Does my child really need vaccines for diseases that are no longer around?
Every parent wants to do what is best for their child. Everyone knows about the importance of car seats, baby gates and other ways to keep children safe. However, one of the best ways to protect your children is to make sure they receive all of their vaccinations, even those designed to prevent against diseases that are no longer around, as a child’s immune system is much more vulnerable without these vaccinations.
The world we live in today is an increasingly global one, with increased risks around every corner. In today’s times, travel makes the world a much smaller place, and as people continue to explore and travel the globe, the reoccurrence of a disease thought to have been eradicated (i.e., polio) is merely a plane ride away. In the U.S., given our high vaccination rates, recurrence is admittedly less likely. However, the potential still exists when people don’t get vaccinated. Thus, it is important to maintain vaccination rates in efforts to maintain the health and safety of our children and country as a whole.

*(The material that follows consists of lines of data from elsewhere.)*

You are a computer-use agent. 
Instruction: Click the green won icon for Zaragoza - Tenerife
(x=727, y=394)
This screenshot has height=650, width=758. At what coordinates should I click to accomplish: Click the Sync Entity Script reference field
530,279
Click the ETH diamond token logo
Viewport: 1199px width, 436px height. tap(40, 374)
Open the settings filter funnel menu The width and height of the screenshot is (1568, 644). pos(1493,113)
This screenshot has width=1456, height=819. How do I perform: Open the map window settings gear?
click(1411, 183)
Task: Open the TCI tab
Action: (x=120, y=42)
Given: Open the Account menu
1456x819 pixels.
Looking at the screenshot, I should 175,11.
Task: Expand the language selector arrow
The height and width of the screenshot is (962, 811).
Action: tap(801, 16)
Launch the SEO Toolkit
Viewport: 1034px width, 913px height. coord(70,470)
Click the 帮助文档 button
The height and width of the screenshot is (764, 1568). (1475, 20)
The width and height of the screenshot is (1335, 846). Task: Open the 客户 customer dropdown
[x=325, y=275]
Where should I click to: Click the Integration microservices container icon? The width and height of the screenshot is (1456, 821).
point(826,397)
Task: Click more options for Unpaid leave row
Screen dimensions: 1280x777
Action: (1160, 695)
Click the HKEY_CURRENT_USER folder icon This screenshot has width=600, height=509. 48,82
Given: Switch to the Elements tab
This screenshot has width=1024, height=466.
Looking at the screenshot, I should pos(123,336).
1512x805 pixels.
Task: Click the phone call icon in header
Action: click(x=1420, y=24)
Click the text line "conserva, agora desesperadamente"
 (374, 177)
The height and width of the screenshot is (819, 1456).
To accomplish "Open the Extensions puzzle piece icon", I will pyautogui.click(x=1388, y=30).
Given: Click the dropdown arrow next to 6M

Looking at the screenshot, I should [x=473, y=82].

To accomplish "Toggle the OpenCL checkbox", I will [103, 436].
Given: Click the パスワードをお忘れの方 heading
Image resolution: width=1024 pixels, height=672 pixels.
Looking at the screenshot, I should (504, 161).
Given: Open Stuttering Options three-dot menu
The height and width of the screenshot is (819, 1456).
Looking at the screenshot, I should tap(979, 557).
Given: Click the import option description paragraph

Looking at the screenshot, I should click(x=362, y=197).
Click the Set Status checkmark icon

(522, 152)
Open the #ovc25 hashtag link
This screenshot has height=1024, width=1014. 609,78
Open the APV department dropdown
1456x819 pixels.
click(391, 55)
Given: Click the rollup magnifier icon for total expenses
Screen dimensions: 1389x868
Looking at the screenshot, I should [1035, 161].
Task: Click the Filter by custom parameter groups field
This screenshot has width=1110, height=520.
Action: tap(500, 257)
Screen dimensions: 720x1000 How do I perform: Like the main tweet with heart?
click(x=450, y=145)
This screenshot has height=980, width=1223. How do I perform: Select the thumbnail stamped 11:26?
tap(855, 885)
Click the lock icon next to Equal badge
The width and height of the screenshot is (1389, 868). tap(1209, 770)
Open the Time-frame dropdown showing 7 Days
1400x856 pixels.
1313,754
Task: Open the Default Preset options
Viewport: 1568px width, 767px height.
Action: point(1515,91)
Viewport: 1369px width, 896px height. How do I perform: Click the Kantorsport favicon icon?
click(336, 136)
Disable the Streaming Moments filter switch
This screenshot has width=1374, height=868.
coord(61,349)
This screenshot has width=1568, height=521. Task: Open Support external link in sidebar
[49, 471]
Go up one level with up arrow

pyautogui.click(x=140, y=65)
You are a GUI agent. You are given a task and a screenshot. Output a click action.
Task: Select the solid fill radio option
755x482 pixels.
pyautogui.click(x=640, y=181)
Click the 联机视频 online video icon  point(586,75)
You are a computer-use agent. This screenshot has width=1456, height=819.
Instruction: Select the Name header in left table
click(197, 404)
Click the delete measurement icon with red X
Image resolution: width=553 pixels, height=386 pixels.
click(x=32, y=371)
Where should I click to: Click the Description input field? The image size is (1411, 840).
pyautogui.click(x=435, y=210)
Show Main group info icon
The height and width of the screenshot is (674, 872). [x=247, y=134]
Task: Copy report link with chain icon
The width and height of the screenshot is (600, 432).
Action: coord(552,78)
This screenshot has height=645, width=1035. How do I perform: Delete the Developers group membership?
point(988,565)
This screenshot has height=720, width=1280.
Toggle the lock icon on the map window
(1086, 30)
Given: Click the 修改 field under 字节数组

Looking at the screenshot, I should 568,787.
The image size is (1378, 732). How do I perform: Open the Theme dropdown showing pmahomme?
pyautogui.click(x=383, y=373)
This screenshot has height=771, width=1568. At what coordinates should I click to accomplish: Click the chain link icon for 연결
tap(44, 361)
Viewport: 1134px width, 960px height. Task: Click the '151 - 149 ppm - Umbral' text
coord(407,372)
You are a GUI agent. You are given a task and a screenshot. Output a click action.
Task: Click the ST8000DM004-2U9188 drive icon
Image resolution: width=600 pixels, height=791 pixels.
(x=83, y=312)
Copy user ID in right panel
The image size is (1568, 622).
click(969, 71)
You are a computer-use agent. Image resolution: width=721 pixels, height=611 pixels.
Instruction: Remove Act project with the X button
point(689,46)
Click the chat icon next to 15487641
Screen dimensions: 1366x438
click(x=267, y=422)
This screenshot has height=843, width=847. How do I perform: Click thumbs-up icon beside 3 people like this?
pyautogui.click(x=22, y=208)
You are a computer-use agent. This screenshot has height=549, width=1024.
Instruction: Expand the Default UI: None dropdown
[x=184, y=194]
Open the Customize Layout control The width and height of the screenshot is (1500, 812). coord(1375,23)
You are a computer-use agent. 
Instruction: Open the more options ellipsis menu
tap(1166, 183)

Would you let your small child ride in the front seat of the car or in the back without a car seat? My instinct tells me the answer is likely NO. The reason being because it keeps them safe in the event an accident happens. This same logic applies to vaccinations, and making sure your child receives all their vaccinations, including ones for diseases no longer around in the U.S., only serves to better protect your child, even if the likelihood of a disease recurrence is low.